ATI RN
RN ATI Capstone Proctored Comprehensive Assessment 2019 B with NGN
1. A nurse manager is presenting to a group of unit nurses the categories regulated under the Controlled Substances Act. Which of the following medications should the nurse include under Schedule II?
- A. Buprenorphine hydrochloride
- B. Hydrocodone bitartrate
- C. Diazepam
- D. Morphine
Correct answer: B
Rationale: The correct answer is B: Hydrocodone bitartrate. According to the Controlled Substances Act, hydrocodone bitartrate is classified as a Schedule II controlled substance due to its high potential for abuse and addiction. Diazepam (Choice C) and morphine (Choice D) are classified as Schedule IV and Schedule II controlled substances, respectively. Buprenorphine hydrochloride (Choice A) is classified as a Schedule III controlled substance. Therefore, hydrocodone bitartrate should be included under Schedule II medications when discussing the categories regulated under the Controlled Substances Act.
2. A nurse is providing discharge instructions to a client who has a new prescription for codeine for cough suppression. What is the priority instruction?
- A. Avoid driving
- B. Drink plenty of fluids
- C. Move slowly when standing up
- D. Take with food
Correct answer: C
Rationale: The correct answer is to instruct the client to 'Move slowly when standing up.' Codeine can cause orthostatic hypotension, a drop in blood pressure when changing positions, leading to dizziness or fainting. By advising the client to move slowly when standing up, the nurse helps prevent falls or injuries due to sudden drops in blood pressure. Choices A, B, and D are important instructions as well but not the priority when considering the risk of orthostatic hypotension associated with codeine.
3. A nurse is assessing a client who is receiving a blood transfusion. Which of the following findings indicates the client might be experiencing an acute hemolytic reaction?
- A. Low back pain
- B. Distended neck veins
- C. Chills and fever
- D. Headache
Correct answer: C
Rationale: Chills and fever are classic signs of an acute hemolytic reaction, where the body is reacting to the transfused blood. This reaction can be life-threatening and requires immediate intervention. Low back pain, distended neck veins, and headache are not typical signs of an acute hemolytic reaction. Low back pain may be associated with kidney issues, distended neck veins with fluid overload or heart failure, and headache with various causes such as stress, dehydration, or migraines.

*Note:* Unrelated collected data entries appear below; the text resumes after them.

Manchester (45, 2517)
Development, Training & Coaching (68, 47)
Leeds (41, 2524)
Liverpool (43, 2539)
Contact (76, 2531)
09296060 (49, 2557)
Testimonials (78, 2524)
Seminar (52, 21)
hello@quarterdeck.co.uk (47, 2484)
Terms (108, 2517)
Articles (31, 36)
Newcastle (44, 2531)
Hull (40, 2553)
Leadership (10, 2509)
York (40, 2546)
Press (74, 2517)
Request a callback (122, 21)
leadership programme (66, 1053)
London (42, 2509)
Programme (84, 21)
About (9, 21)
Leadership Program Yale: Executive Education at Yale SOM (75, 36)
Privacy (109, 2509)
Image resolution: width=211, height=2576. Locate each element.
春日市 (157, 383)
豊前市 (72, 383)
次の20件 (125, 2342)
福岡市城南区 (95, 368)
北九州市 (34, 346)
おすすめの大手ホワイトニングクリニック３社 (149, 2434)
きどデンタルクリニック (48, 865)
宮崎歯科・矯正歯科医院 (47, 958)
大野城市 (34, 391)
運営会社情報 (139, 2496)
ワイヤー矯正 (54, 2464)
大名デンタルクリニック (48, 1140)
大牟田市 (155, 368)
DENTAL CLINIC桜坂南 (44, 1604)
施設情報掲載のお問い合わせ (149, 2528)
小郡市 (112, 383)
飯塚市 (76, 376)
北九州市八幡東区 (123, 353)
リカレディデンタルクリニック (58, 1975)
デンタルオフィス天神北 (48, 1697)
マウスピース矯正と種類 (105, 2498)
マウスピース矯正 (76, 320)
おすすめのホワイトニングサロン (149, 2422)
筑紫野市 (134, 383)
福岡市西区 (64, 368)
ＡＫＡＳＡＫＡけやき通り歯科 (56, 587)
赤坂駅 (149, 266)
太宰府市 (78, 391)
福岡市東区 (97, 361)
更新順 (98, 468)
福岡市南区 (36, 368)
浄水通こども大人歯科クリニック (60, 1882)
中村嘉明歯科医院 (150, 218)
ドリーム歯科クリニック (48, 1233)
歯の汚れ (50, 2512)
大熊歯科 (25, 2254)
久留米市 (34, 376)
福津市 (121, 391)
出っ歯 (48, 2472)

4. A nurse is caring for a client who has heart failure and is prescribed furosemide. Which of the following outcomes indicates that the medication is effective?
- A. Improvement in visual acuity
- B. Decreased respiratory rate
- C. Weight loss of 1.36 kg (3 lb) in 24 hours
- D. Increased urinary output
Correct answer: D
Rationale: The correct answer is D. Increased urinary output is the desired outcome when administering furosemide to a client with heart failure. Furosemide is a diuretic that promotes the excretion of excess fluids from the body, which helps in reducing fluid overload, a common symptom of heart failure. Choices A, B, and C are not directly related to the action of furosemide in treating heart failure. Visual acuity improvement, decreased respiratory rate, and rapid weight loss are not typical indicators of furosemide effectiveness in managing heart failure.
5. What are the key considerations when administering opioid analgesics to a patient in pain?
- A. Monitoring for respiratory depression
- B. Administering opioid antagonist if needed
- C. Assessing respiratory rate and pain level before administration
- D. Monitoring the patient's level of consciousness
Correct answer: A
Rationale: The correct key consideration when administering opioid analgesics to a patient in pain is monitoring for respiratory depression. Opioids can lead to respiratory depression, making it crucial to carefully monitor the patient's breathing. Administering an opioid antagonist is not a key consideration during the administration of opioids; it is used to reverse opioid effects in cases of overdose, not as a routine practice. Assessing respiratory rate and pain level before administration is important but not the key consideration compared to monitoring for respiratory depression. Monitoring the patient's level of consciousness is also essential but not as critical as monitoring for respiratory depression when administering opioids.